You have some fundamental misunderstandings...
My position is that:
- Longer contracts probably only save money if you intend to never sell and let the contract expire.
No. False. Longer contracts save money because you have the choice to re-sell at significant vale, or continue using.
If I want vacation lodging through 2042 -- If I buy a 2060ish contract, I can keep it until 2042 and then re-sell at significant value. If I buy a 2042 contract, it is worthless in 2042.
If I want vacation lodging through 2060 -- if I buy a 2060 contract, I keep it until expiration. If I buy a 2042 contract, then I have to ALSO buy another contract in 2042.
Either way, it's cheaper to buy the longer contract.
- Even then, dues matter more than the price per point. Aulani subsidized is going to be cheaper than Riviera despite shorter length.
The difference in dues outweighs the tiny difference in contract length. Aulani has another 39 years. Riviera has 47 more years. Riviera is only 20% longer than Aulani. Riviera is 147% longer than 2042 contracts. Not comparable situations.
- History suggests an inverse relationship between price and years left. BCV cheapest listing today is $6.36 per point per year left resale while Riviera is $2.67 resale. That is what I am getting at.
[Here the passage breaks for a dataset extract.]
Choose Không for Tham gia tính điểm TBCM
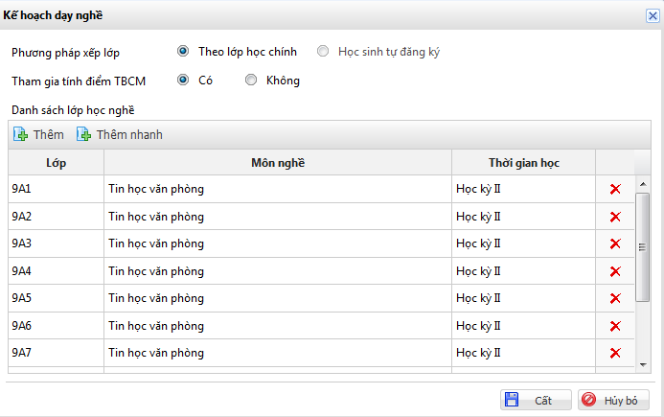This screenshot has width=664, height=417. (251, 81)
BCV will likely be reselling for a higher price per point per year left in 2041 than Riviera will be.
No.
So let's illustrate -- It's January 2041, there are exactly 12 months until expiration.
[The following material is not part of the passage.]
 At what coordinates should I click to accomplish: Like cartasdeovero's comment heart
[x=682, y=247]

There is a BCV contract is 100 points left on it.
Now, let's use 2022 prices. (there will be inflation... dues, rental rates, rack rates, will all be higher in 2041, but we use the 2022 prices as baseline).
So the buyer of that BCV contract will need to pay dues -- $753 in dues for that 100 point contract.
They will also have to pay closing costs -- $1,000.
So if they got the contract immediately, for "$0 per point" -- It would still cost them $17.53 per point.
But wait... the contract still has to go through ROFR. So they won't get it in January, they won't get it until March. At which point, they only have a 9 month window with which to book rooms. Everything might already be booked up by the time their contract clears ROFR!
But ok... let's say they are willing to take that risk. It's January 2041. They can rent points for $22 per point, at the 11 month window. Or they can buy points, that they won't be able to use until about 9 months. But let's say they are willing to buy points to save money vs renting. So they are willing to pay a total of $20 per point.
But... they are already paying $17.53 in dues and closing costs, per point. Meaning, maybe they would be willing to pay the seller ..... $2.50 per point.
So yes... in 2041, using current pricing, maybe that 100 point BCV contract could be sold for a grand total of $250. But even that's unlikely.
And the point is, as of January 31, 2042, the BCV contract becomes worthless. And it's really virtually worthless for the months leading up to that. And value will decline as we get closer.
There is absolutely no question that in 2037, the resale value of a 2060-2070 resort will be MUCH higher than a 2042 resort that only has 4 years left.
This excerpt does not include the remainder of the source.